* [Extracted text]
※ ※ ※

I’ve been monitoring the development of a particular strain of Alureon since the start of August this year. The installer (detected as Trojan:Win32/Alureon.FE – cc9a8000f80b6aecee30375e3277292a725acbfb) is easily distinguishable from more prevalent strains such as Trojan:Win32/Alureon.DX by the use of PE resources to store each component. This particular installer is often downloaded by variants of Trojan:Win32/Fakesysdef using remote file names such as ‘531-direct’.

Whilst investigating one of the components this week, I came across something new: Functionality to download another component with the file name ‘com32‘ had been added. I proceeded to download and decrypt this component. My initial analysis yielded what appeared to be functionality related to cryptography and JPG processing. This intriguing combination piqued my interest, owing in part to a section of the configuration file which I had examined earlier.

I turned my attention to trying to determine the purpose of the URLs hosted on the free blogging sites “LiveJournal” and “WordPress”. The content of each page appeared to be benign, containing numerous and varied JPGs hosted on the free image provider “imageshack.us”. Examining the code responsible for retrieving the pages, I discovered the HTML content was parsed for specific IMG tags.

Alureon would then attempt to retrieve the JPG pointed to by the markup. The raw data, along with a 61-character ASCII string, would then be passed to the ‘com32’ component. The long string had a distinctly password-like appearance.

※ ※ ※

* [Information supplied]
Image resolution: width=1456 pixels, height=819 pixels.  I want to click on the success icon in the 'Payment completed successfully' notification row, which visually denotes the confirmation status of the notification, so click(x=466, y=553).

※ ※ ※

* [Exercise tasks]
1. Name every malware detection name that appears in the Alureon write-up.
2. According to the Alureon write-up, what makes the Alureon.FE installer easy to tell apart from more prevalent strains such as Alureon.DX?
3. Carry on the Alureon write-up from its last sentence.

* [Outputs in order]
1. Trojan:Win32/Alureon.FE, Trojan:Win32/Alureon.DX, Trojan:Win32/Fakesysdef

2. The Alureon.FE installer stores each of its components in PE resources. This is what makes it easy to distinguish from more prevalent strains such as Trojan:Win32/Alureon.DX.

3.
After further investigation, I was able to determine that embedded within each of the JPGs was a complete configuration file using steganography. One of the critical sections of the configuration file contains the list of command and control servers. The purpose of the publically hosted data was revealed — it’s there to provide a layer of redundancy and defense against existing domains that might become unavailable. In the event that no command and control server could be contacted, Alureon would then seek to retrieve an updated configuration file from these ‘backup’ locations. 

And below is a collage of the images I encountered, in which the configuration file is tucked away — a grandmotherly woman, a bowl of Chinese medicinal herbs, and a fellow who appears to be the star of Top Gun.

Whilst the use of data embedded and obfuscated within JPG files is not a new technique, it is interesting to see Alureon adopt this technique as part of a defensive mechanism.